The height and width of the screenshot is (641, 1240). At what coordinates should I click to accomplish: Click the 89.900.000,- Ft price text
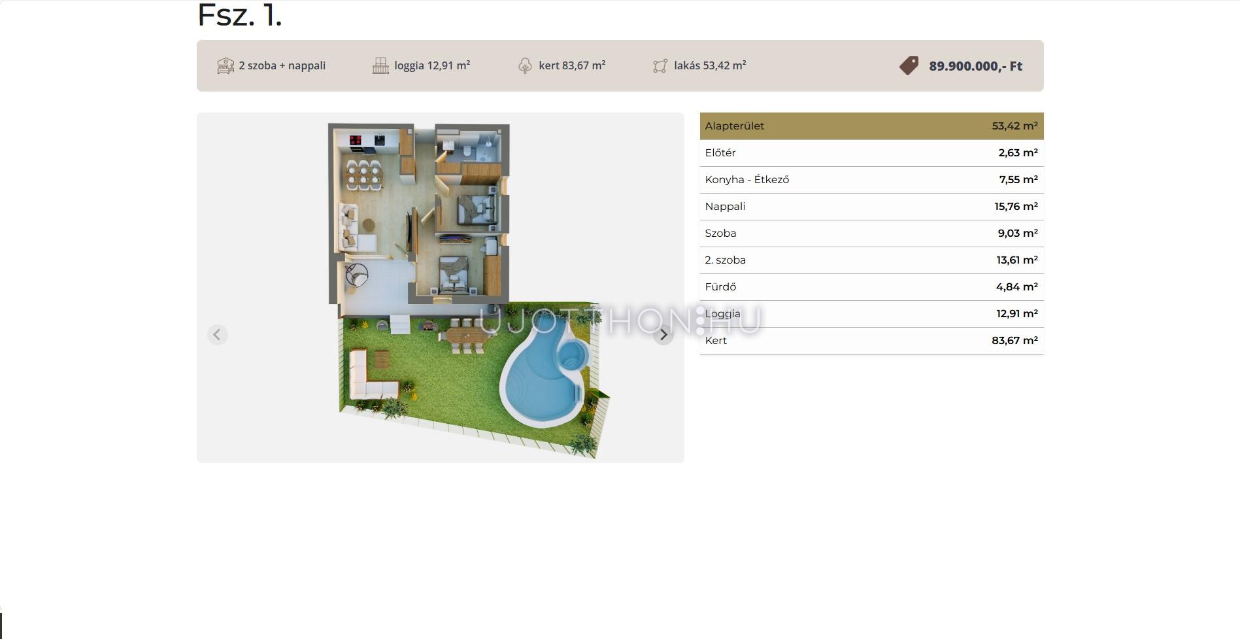coord(975,66)
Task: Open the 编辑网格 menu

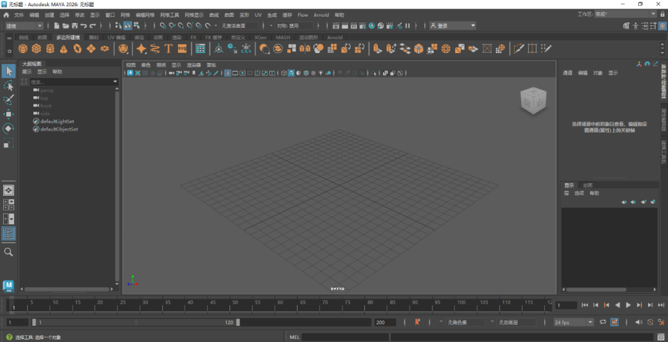Action: [145, 14]
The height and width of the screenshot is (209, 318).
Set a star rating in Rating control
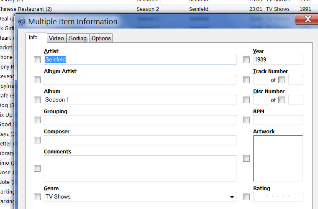278,197
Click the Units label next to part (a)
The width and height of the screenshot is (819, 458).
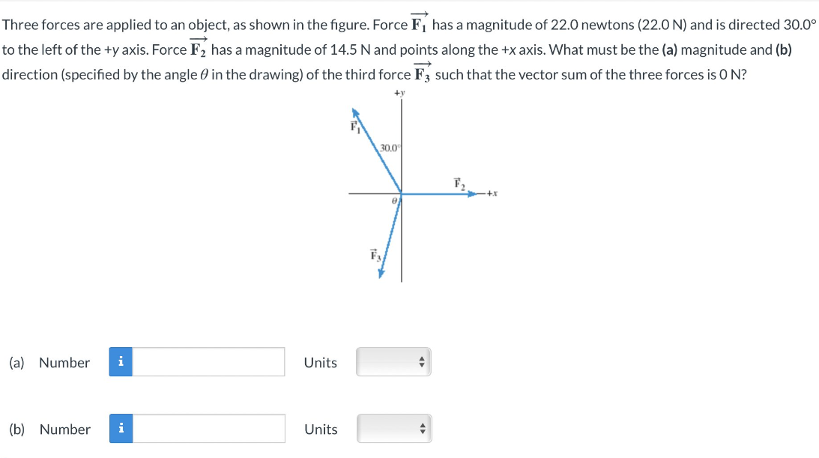click(x=320, y=362)
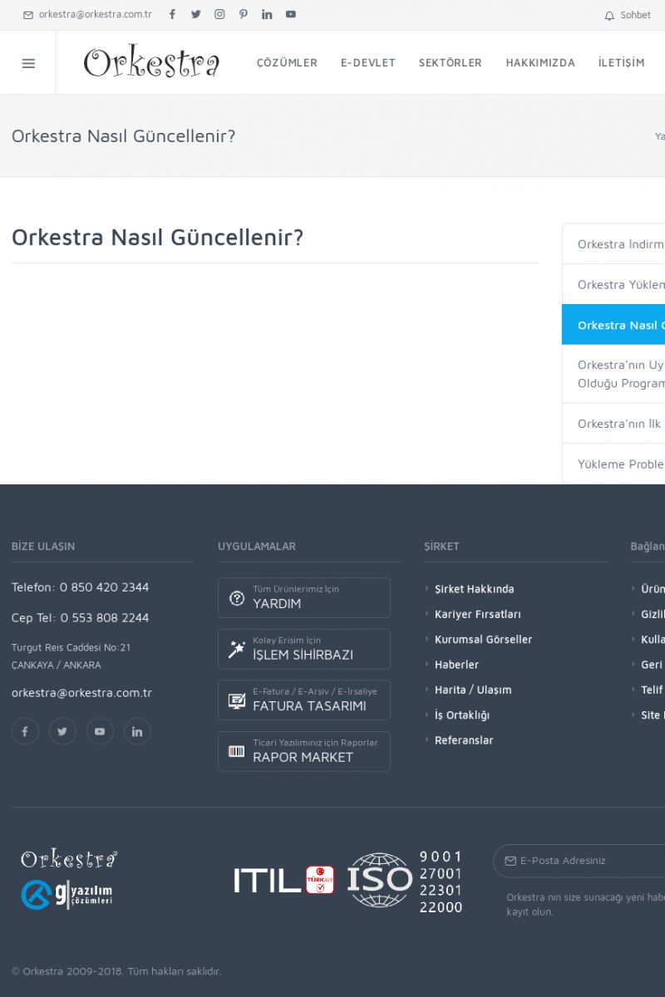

Aim:
Please turn the rows above into a Markdown table with two columns, Row and Text, numbering each non-blank line in order and skipping any blank ones. Leave the pictures out.

The reply:
| Row | Text |
|---|---|
| 1 | The height and width of the screenshot is (641, 1240). At what coordinates should I click to accomplish: Click the 89.900.000,- Ft price text |
| 2 | coord(975,66) |
| 3 | Task: Open the 编辑网格 menu |
| 4 | Action: [145, 14] |
| 5 | The height and width of the screenshot is (209, 318). |
| 6 | Set a star rating in Rating control |
| 7 | 278,197 |
| 8 | Click the Units label next to part (a) |
| 9 | The width and height of the screenshot is (819, 458). |
| 10 | click(x=320, y=362) |